私はこの熊野に来て、熊野の杉が線香の材料になっていることを知りました。
熊野にはいくつもの水車がありました。その水車のうちいくつかは、線香を作るための物です。
熊野では杉や檜を伐採すると、そこから木材だけではなく、いろいろなものを産出します。

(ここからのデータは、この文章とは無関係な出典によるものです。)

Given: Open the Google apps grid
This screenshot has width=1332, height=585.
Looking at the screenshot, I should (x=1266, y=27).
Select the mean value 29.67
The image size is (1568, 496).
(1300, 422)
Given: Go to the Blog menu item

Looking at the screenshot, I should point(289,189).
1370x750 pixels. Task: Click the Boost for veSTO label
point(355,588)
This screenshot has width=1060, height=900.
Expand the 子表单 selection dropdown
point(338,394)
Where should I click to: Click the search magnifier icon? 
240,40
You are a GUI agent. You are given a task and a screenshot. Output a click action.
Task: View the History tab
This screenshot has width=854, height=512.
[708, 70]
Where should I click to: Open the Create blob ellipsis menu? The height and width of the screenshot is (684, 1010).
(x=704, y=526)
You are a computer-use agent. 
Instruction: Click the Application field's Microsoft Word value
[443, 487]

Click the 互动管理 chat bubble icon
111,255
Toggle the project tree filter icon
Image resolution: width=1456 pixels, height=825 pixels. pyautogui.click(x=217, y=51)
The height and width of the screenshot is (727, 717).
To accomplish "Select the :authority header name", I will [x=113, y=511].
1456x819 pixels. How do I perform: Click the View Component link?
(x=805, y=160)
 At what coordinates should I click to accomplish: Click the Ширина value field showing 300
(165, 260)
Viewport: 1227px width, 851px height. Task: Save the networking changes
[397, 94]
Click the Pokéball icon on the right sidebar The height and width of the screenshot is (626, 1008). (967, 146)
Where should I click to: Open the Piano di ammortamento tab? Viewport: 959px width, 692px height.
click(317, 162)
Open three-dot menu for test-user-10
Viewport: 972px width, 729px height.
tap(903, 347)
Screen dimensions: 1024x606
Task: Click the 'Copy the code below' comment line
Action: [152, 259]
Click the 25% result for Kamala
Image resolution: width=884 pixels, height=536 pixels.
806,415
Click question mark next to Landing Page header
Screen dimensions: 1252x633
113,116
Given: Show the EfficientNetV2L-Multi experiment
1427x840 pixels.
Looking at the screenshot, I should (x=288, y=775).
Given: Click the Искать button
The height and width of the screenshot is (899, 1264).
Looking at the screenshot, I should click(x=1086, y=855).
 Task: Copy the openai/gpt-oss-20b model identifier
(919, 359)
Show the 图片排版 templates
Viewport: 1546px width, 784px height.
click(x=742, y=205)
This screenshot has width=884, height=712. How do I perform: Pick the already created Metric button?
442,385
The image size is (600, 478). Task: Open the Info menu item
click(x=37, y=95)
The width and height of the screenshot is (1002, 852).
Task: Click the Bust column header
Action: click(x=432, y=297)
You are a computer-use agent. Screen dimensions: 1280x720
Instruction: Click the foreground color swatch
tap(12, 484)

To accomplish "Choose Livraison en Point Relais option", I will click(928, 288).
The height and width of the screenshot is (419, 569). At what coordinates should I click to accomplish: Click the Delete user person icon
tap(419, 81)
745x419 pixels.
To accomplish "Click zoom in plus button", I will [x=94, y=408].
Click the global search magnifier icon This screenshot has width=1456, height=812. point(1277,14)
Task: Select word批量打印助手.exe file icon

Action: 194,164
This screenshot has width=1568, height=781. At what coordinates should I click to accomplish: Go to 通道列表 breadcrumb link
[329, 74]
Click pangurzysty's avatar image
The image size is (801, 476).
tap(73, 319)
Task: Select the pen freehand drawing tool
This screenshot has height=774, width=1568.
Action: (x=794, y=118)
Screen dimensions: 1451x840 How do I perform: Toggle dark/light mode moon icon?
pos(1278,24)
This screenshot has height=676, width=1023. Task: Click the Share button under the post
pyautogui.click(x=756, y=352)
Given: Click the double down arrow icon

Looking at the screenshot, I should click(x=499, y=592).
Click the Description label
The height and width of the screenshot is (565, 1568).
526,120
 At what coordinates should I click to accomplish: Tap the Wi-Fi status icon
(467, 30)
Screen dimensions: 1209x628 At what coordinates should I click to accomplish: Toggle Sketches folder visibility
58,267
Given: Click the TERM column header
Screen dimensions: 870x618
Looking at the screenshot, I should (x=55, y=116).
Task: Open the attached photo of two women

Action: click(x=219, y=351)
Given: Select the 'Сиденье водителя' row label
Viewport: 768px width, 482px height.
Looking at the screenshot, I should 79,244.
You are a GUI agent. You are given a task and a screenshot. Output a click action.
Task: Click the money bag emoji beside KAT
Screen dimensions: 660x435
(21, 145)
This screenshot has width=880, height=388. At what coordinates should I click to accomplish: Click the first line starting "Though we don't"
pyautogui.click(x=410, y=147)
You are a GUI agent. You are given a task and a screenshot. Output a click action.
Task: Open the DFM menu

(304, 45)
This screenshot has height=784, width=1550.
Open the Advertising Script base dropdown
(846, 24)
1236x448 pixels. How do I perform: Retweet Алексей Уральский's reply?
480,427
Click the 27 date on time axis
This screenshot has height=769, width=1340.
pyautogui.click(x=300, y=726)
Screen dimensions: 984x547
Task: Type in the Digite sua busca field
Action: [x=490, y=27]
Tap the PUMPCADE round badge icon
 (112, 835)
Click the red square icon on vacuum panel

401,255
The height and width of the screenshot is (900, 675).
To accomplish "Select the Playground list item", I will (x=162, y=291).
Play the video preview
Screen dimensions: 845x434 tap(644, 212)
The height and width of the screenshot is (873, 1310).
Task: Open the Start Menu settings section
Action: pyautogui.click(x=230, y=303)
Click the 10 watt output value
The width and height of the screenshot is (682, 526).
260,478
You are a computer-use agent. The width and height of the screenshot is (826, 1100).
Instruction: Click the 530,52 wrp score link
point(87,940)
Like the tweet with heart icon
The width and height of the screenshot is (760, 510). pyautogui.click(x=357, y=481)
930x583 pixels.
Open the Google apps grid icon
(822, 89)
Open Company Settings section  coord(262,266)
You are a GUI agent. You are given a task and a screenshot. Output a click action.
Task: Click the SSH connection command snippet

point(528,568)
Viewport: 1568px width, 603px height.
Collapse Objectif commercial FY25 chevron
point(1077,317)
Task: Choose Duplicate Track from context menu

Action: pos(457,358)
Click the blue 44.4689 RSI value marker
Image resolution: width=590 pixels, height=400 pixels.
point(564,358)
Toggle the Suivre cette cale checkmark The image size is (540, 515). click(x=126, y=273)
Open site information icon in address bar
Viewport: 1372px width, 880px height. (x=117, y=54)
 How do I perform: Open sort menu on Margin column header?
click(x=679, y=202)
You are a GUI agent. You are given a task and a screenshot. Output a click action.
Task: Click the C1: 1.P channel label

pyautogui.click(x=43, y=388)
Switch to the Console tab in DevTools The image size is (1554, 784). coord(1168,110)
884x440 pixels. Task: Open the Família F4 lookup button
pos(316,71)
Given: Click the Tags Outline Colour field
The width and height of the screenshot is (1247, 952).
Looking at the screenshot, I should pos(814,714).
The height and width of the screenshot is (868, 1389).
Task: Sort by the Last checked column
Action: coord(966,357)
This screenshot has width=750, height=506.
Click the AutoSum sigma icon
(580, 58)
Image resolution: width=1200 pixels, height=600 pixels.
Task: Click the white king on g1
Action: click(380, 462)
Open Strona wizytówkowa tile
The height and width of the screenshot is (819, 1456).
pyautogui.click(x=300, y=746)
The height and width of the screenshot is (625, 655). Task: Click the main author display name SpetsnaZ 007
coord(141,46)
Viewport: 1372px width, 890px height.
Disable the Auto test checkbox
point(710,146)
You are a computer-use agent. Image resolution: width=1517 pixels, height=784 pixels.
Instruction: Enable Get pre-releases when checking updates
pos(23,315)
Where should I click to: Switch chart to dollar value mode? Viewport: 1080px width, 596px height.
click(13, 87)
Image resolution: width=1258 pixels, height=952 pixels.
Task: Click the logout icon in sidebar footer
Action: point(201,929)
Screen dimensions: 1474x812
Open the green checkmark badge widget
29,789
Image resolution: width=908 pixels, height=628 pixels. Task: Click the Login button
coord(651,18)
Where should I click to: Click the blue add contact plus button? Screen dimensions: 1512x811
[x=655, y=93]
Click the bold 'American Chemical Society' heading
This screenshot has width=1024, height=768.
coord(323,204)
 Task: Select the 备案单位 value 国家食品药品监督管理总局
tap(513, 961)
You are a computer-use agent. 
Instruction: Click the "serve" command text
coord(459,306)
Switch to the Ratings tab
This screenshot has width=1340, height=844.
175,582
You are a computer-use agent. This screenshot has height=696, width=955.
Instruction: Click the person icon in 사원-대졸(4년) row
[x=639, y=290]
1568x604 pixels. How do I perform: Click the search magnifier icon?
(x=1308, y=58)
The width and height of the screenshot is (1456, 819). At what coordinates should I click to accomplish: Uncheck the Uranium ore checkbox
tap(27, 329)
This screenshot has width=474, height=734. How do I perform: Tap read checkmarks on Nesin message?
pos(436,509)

樹皮は屋根を葺くのに使います。この檜皮葺というのはどうやら日本古来らしいですね。
外側の丸い部分は桶を作ります。
そして枝から葉を落として乾燥させ、水車で挽いて粉にするのです。
紀州ではこの線香水車が盛んでした。水車の歴史に詳しい方にお会いしたことがあります。
その鈴木さんの家は廻船の家でした。
「紀州から江戸に木材を運んで、帰りに大阪へ向かうときに運ぶ荷物が必要だったのです。」
とおっしゃっていたことが印象的でした。
つまり、船の定期便を運航する上で、船に荷物がないとその分利益を逸してしまう。
その為に大阪方面に運ぶ荷物として考え出されたのが線香を作る粉だったのです。
線香を作るための粉を堺、または淡路へと運びます。
現在でも淡路は線香の一大生産地です。
鈴木家の水車がある熊野市新鹿は伊勢路の八鬼山の麓です。
線香を作る杉葉を運ぶのは女性の役目だったそうです。
伊勢路の八鬼山越えでは、この杉葉を運ぶ女性の列というのが伊勢路の一つの光景だったそうです。
時は下って昭和18年にこの線香作りから除虫菊の粉を混ぜたのが蚊取り線香です。
作ったのは有田市に住む上山栄一郎という人で、金鳥の創始者です。
和歌山って本当にイノベーションの盛んな所だったのだなぁと思います。